Te Pātaka Whaioranga – Pharmac is calling for applications for medicines to treat rare disorders. These will be considered at the next meeting of the Rare Disorders Advisory Committee meeting in May 2024.

“We are encouraging funding applications from pharmaceutical suppliers, clinicians as well as consumers, as we understand people living with rare disorders face many challenges including access to suitable health care and effective medicines” says Pharmac’s Director Advice and Assessment/Chief Medical officer, Dr David Hughes.

“We also want to hear from the rare disorders community about the medicines we’ll be considering for funding for the treatment of rare disorders. We’ll be sharing the agenda of the Rare Disorders Advisory Committee meeting in April 2024 so those in the rare disorder’s community can see which medicines we will be considering.”
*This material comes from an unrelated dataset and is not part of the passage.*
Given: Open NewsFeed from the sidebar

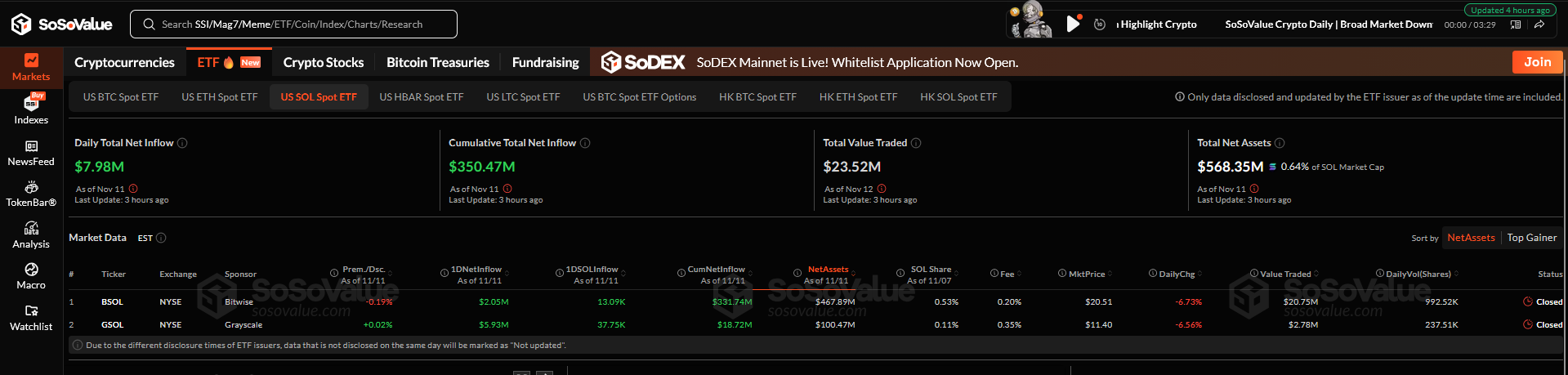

“It’s really important to us to hear from people with lived experience of the disorders we’ll be discussing, and those people will be welcome to engage with us at any time throughout this funding assessment process,” says Dr Hughes.

The Rare Disorders Advisory Committee last met in March 2023 at a joint meeting with members from Pharmac’s Gastrointestinal and Neurological Advisory Committees to discuss treatments for spinal muscular atrophy, Fabry disease, mucopolysaccharidosis, and short bowel syndrome. Records of that meeting and the Committee’s previous meetings are available on the Pharmac website.

The agenda for the Rare Disorders Advisory Committee May 2024 meeting will include the consideration of new funding applications and review of existing funded medicines for rare disorders, including medicines considered via our Named Patient Pharmaceutical Assessment (NPPA) process for individual patients.

Funding applications need to meet the principles of our Rare Disorders policy and will be assessed in line with Pharmac’s usual processes.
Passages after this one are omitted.